2. **Register** them to your Azure AI Foundry project if you want to use them in the cloud.

### Example: Code-based
```python
class AnswerLengthEvaluator:
    def __call__(self, response: str, **kwargs):
        return {"answer_length": len(response)}
```
Then pass `AnswerLengthEvaluator()` in the `evaluators` dict. 

### Example: Prompt-based
You can create a `.prompty` file describing how to judge the response for "friendliness" or other custom metrics. Load it via `promptflow.client.load_flow(...)`, then call it in a custom class.

```python
# friend_eval.py
from promptflow.client import load_flow

class FriendlinessEvaluator:
    def __init__(self, model_config):
        self._flow = load_flow(source="friendliness.prompty", model={"configuration": model_config})

    def __call__(self, response: str, **kwargs):
        return self._flow(response=response)
```
This can be integrated into `evaluate(...)` or packaged and registered to your AI Foundry environment.

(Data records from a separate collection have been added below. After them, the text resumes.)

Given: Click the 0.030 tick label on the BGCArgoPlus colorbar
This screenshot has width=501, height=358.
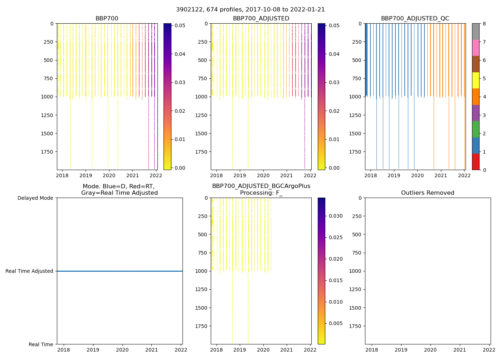Looking at the screenshot, I should [x=336, y=216].
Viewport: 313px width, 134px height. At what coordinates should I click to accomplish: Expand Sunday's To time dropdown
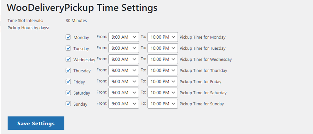[x=163, y=103]

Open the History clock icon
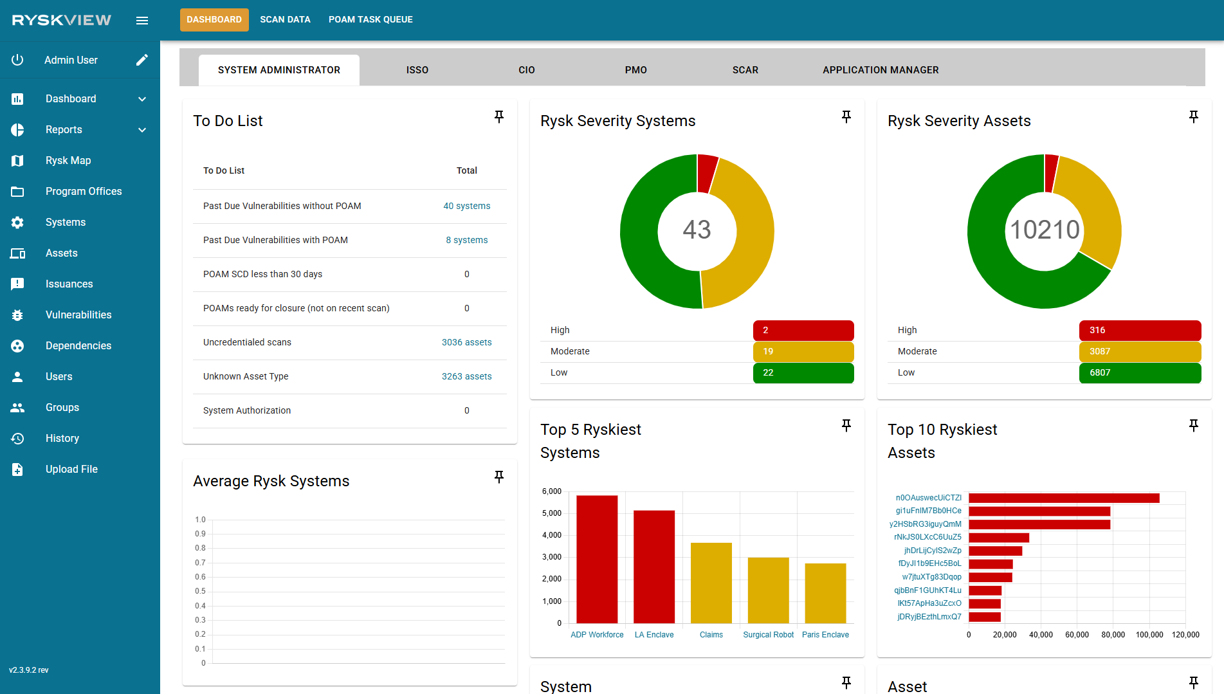(17, 438)
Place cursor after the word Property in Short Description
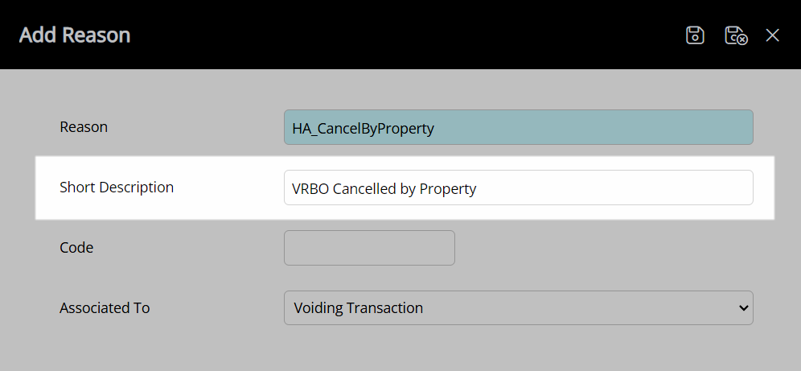Image resolution: width=801 pixels, height=371 pixels. [x=478, y=188]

## 5.4 Simulators & Adversarial Data
**No real test data?** You can generate your own using the `azure-ai-evaluation` **Simulator**. This simulates user queries (non-adversarial or adversarial) to your AI endpoint, producing data you can then evaluate.

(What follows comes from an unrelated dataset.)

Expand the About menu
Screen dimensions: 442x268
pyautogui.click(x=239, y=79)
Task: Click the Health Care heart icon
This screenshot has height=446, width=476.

### Non-adversarial Simulation
- `Simulator` can generate typical queries for your domain (like from a Wikipedia article) and capture your model responses.

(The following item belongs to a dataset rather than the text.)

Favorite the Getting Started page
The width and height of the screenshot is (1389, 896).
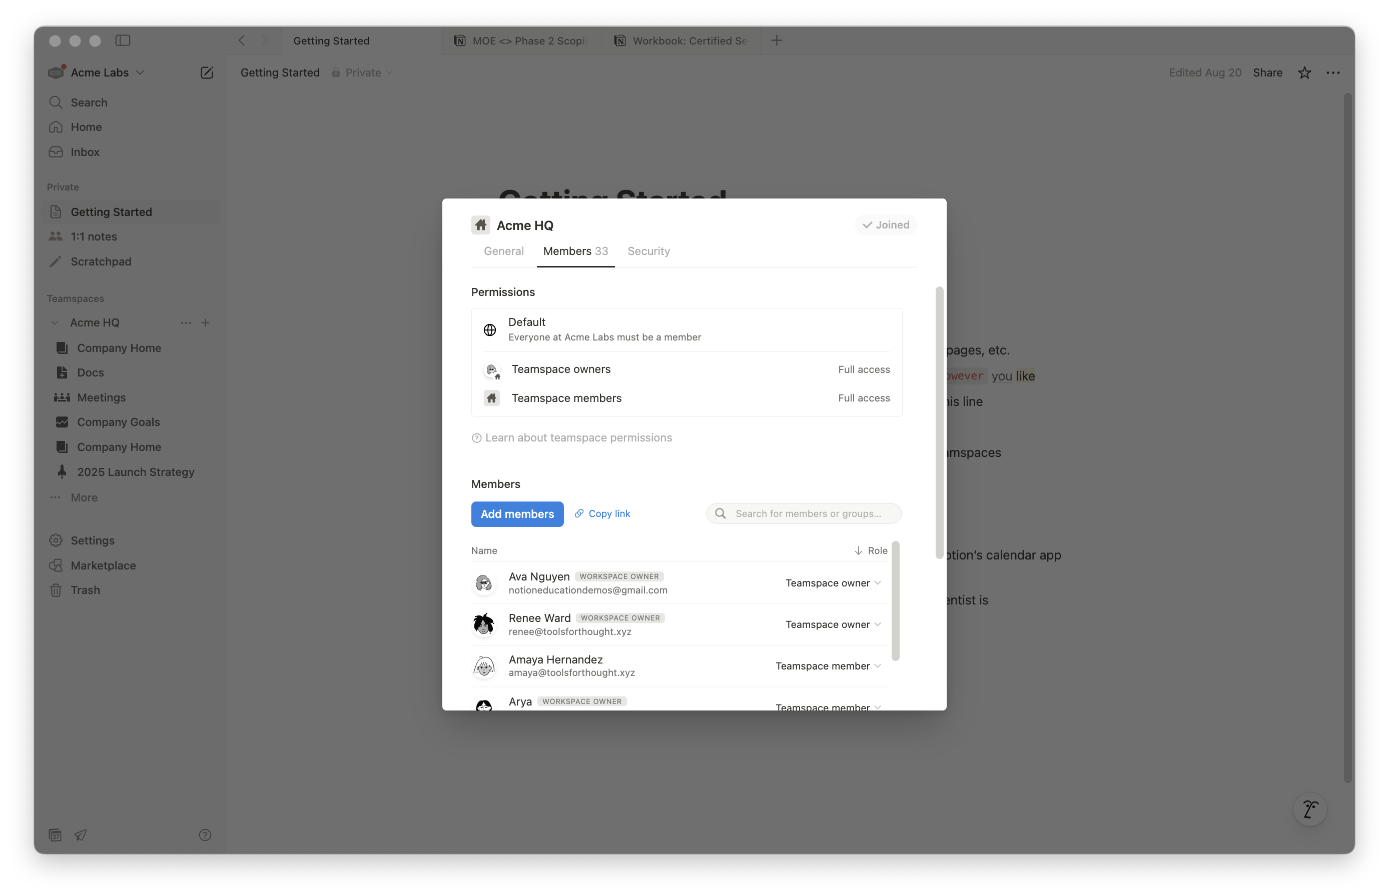click(1304, 72)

### Adversarial Simulation
- `AdversarialSimulator` tries to produce hateful, sexual, or malicious queries, revealing whether your model outputs unsafe content.
- `DirectAttackSimulator` and `IndirectAttackSimulator` help test **jailbreak** scenarios.

**Usage**:
```python
from azure.ai.evaluation.simulator import Simulator, AdversarialSimulator, AdversarialScenario

async def my_callback(messages, stream=False, session_state=None, context=None):
    # messages is a list in OpenAI chat format
    user_msg = messages["messages"][-1]["content"]
    # call your LLM endpoint, produce a response
    # return it in the same chat structure.
    return {"messages": [...], "stream": stream, "session_state": session_state}

sim = AdversarialSimulator(azure_ai_project={...}, credential=DefaultAzureCredential())
outputs = await sim(
    scenario=AdversarialScenario.ADVERSARIAL_QA,
    target=my_callback,
    max_simulation_results=5,
)
jsonl_data = outputs.to_eval_qa_json_lines()
# Then evaluate that with risk & safety evaluators.
```

This helps you do systematic red-teaming or reliability checks before production!


# 6. Conclusion 🏁

We covered:
1. **Local** evaluations with `evaluate(...)` on JSONL data.
2. **Cloud** evaluations with `AIProjectClient`, storing results in Azure AI Foundry.
3. Built-in **risk & safety** and **quality** evaluators.
4. **Custom** evaluators for advanced scenarios.
5. **Simulators** for generating test data or adversarial challenges.

**Next Steps**:
- Adjust your prompts, model, or application to address issues found in the evaluation.
- Combine with **Observability** (tracing) for deeper debugging.
- Integrate these evaluations in your **CI/CD** pipelines.
- If your domain is specialized, build a **custom evaluator** or tweak built-in prompts.

> **Best of luck** building robust AI solutions with Azure AI Foundry's Evaluation capabilities!